═══ Records for this task

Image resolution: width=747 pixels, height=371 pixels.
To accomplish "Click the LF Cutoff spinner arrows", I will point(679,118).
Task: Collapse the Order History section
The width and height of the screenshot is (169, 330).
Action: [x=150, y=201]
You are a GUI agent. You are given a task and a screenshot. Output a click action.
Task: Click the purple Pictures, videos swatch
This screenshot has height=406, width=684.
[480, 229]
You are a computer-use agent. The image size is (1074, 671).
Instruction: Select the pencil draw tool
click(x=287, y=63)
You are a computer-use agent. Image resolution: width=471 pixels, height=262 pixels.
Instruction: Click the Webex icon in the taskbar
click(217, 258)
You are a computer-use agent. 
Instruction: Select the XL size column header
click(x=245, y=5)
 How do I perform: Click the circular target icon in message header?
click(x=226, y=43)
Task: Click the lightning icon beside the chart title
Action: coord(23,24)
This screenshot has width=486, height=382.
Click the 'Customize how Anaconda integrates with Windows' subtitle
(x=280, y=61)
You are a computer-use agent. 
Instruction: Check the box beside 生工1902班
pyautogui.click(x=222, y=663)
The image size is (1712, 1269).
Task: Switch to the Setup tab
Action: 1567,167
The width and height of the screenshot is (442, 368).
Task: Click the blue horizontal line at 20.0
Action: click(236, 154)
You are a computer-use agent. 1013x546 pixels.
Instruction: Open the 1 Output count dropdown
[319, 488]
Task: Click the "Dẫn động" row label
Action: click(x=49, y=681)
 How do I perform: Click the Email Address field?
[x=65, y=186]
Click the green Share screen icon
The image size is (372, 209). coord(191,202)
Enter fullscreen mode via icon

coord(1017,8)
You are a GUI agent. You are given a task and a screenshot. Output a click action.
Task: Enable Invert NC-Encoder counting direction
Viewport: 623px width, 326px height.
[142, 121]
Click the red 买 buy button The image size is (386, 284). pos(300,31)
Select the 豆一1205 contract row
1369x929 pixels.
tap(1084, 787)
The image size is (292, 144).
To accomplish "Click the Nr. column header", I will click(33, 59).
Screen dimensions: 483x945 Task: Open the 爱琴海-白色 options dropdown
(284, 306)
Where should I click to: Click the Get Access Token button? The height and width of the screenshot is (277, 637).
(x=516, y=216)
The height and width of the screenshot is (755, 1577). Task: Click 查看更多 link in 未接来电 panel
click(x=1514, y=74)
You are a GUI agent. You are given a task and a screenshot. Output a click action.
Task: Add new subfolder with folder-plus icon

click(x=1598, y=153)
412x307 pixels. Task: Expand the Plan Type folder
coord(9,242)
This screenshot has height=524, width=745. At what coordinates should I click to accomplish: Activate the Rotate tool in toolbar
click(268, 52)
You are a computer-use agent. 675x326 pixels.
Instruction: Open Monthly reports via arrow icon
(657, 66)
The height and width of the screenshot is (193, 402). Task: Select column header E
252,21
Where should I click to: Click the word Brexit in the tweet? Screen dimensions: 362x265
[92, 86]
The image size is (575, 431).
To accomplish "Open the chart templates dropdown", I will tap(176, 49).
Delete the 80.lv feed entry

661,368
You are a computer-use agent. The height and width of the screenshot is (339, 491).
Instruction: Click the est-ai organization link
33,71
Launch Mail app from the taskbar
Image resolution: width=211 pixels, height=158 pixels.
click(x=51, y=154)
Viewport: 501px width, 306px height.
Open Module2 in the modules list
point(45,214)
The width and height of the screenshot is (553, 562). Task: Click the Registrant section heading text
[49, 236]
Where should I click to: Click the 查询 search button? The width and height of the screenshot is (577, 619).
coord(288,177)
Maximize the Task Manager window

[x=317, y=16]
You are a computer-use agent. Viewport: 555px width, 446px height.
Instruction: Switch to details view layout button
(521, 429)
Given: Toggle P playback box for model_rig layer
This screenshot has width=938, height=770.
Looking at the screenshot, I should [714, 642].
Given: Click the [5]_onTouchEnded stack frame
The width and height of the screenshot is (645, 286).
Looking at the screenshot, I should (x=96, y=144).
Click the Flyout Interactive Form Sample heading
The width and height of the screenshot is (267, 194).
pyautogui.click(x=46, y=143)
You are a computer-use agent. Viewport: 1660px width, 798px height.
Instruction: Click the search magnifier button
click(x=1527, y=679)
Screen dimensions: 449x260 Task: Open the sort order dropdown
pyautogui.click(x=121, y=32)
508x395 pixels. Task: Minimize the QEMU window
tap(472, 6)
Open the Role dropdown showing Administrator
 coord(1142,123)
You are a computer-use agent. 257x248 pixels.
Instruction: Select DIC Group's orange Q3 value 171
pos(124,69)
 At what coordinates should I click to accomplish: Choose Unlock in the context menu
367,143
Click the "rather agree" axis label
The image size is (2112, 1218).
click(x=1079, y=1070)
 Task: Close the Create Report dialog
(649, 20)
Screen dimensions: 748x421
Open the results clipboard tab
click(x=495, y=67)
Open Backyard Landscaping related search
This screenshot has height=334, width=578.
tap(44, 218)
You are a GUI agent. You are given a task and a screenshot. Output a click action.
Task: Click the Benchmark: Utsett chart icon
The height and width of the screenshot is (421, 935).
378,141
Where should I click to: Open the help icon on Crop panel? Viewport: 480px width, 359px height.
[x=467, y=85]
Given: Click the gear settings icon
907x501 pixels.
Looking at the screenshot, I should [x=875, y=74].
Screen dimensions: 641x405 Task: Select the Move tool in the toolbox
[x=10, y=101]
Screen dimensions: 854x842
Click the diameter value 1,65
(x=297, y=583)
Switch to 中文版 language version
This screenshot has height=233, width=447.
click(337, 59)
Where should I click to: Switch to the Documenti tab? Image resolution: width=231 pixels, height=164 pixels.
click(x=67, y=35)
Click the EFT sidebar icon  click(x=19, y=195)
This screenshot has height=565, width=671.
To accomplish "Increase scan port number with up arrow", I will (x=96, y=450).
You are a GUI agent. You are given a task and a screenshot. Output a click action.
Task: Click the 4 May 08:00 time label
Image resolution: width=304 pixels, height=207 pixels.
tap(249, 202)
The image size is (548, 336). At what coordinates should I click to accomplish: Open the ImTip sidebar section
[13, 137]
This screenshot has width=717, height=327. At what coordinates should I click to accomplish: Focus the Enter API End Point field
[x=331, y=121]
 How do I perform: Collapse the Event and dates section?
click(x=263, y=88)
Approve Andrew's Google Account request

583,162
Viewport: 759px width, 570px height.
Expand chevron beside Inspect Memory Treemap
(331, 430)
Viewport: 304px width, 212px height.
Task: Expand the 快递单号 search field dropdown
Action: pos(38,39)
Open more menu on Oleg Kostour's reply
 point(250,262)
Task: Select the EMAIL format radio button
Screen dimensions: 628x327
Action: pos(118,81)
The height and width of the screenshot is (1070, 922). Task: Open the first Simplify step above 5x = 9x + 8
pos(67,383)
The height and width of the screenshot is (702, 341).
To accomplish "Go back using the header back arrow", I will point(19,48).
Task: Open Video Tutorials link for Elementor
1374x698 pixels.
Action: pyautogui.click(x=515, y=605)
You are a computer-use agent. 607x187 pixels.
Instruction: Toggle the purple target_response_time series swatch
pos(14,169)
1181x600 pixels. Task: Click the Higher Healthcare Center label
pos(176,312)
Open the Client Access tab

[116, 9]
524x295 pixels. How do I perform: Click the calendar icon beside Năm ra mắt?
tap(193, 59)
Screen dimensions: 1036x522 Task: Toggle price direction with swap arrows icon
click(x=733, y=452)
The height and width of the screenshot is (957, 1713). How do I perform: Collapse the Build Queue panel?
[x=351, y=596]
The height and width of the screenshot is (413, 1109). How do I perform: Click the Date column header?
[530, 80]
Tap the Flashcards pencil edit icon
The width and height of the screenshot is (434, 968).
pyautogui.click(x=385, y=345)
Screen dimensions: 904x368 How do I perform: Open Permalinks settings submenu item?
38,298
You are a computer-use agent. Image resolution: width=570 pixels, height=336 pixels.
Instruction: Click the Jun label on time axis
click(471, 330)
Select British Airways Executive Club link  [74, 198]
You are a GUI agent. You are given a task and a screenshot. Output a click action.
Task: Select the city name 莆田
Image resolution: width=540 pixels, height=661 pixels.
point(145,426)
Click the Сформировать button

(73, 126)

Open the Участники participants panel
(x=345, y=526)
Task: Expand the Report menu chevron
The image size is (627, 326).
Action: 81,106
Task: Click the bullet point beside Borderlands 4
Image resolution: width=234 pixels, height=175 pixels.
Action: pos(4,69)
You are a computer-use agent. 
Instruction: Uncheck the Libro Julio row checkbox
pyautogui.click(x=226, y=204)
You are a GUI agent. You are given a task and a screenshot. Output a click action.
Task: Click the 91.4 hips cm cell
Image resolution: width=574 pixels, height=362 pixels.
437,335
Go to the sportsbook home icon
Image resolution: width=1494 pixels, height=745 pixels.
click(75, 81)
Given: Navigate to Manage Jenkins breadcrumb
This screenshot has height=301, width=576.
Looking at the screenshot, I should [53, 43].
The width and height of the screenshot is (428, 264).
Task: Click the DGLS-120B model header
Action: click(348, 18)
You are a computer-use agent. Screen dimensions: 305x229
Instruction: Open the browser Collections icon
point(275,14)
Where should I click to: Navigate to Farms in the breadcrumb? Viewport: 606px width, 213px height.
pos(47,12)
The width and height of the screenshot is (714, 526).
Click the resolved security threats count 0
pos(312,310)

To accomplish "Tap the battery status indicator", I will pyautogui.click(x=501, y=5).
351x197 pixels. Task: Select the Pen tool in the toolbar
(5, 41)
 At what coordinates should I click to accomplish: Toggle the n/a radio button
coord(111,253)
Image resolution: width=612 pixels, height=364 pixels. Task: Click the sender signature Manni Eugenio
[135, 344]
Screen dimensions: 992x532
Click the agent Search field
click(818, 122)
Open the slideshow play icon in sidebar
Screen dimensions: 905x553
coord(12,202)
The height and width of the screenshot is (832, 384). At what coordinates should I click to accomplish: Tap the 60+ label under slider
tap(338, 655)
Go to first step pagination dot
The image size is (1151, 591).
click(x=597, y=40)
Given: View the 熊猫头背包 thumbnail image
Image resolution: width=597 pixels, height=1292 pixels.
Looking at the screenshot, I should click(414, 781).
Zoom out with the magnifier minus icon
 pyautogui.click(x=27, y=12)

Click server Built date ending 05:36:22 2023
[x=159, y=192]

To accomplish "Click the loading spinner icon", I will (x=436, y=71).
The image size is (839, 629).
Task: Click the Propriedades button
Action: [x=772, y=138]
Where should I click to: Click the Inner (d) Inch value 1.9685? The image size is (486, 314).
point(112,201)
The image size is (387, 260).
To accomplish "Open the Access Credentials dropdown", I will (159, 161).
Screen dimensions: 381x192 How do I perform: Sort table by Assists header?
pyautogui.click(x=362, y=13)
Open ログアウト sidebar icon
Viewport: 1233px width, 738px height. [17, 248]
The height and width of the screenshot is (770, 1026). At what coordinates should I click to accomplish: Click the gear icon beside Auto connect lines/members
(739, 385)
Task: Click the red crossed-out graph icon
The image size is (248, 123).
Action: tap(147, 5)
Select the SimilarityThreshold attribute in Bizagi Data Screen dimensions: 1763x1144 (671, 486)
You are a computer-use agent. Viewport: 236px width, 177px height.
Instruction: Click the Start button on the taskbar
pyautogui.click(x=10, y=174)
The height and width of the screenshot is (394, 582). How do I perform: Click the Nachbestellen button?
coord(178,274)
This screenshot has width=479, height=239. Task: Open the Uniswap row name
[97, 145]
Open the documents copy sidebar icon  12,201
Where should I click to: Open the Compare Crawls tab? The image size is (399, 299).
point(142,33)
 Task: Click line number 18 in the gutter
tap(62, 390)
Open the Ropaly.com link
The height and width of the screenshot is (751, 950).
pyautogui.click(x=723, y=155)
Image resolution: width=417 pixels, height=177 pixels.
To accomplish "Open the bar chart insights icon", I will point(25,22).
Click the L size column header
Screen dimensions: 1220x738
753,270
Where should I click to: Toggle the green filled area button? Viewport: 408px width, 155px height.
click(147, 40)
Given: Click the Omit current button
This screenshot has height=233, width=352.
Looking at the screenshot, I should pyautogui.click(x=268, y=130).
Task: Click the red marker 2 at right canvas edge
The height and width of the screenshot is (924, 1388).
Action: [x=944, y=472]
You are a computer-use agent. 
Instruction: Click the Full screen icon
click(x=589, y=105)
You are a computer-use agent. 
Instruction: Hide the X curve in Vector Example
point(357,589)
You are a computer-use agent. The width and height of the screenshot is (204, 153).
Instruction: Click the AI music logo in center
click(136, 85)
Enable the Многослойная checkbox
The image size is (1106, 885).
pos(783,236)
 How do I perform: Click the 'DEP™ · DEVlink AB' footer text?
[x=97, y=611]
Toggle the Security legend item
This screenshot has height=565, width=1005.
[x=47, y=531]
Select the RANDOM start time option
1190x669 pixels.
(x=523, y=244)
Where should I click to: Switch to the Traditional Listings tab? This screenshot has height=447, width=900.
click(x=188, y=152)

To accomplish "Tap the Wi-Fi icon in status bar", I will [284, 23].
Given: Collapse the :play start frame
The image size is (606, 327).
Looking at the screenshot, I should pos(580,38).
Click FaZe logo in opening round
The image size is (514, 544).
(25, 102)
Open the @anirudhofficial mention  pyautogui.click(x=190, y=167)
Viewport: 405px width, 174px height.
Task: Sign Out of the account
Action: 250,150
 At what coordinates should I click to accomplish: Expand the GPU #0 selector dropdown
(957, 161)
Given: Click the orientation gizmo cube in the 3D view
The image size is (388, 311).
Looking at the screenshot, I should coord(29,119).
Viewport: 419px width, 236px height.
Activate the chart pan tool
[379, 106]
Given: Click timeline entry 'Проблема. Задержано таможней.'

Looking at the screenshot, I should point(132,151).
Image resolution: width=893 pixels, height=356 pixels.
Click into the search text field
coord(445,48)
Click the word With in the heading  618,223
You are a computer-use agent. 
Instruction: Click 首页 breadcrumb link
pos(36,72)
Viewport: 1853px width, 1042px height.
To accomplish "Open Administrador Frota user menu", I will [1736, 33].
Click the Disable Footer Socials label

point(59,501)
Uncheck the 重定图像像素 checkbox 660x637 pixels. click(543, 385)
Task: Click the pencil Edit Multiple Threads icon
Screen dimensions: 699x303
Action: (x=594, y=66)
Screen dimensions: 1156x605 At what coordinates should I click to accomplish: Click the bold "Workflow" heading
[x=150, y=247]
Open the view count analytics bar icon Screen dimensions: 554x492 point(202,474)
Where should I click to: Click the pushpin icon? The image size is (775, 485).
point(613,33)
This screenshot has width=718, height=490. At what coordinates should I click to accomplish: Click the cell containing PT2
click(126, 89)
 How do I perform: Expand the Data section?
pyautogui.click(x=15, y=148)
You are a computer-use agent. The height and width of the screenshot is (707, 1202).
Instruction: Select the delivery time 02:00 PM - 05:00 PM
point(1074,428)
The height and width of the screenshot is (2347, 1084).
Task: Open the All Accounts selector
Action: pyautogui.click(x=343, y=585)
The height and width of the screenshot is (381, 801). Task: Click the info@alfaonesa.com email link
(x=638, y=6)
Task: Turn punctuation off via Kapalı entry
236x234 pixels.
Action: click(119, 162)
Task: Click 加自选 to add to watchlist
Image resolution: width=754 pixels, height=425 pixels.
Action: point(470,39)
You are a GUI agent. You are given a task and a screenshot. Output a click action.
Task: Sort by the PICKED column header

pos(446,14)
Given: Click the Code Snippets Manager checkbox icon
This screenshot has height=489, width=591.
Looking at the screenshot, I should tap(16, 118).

══════

▸ **Exercise objective**: Answer with one number: how many lines in the listing hold "frame".

▸ **Task solution**: 2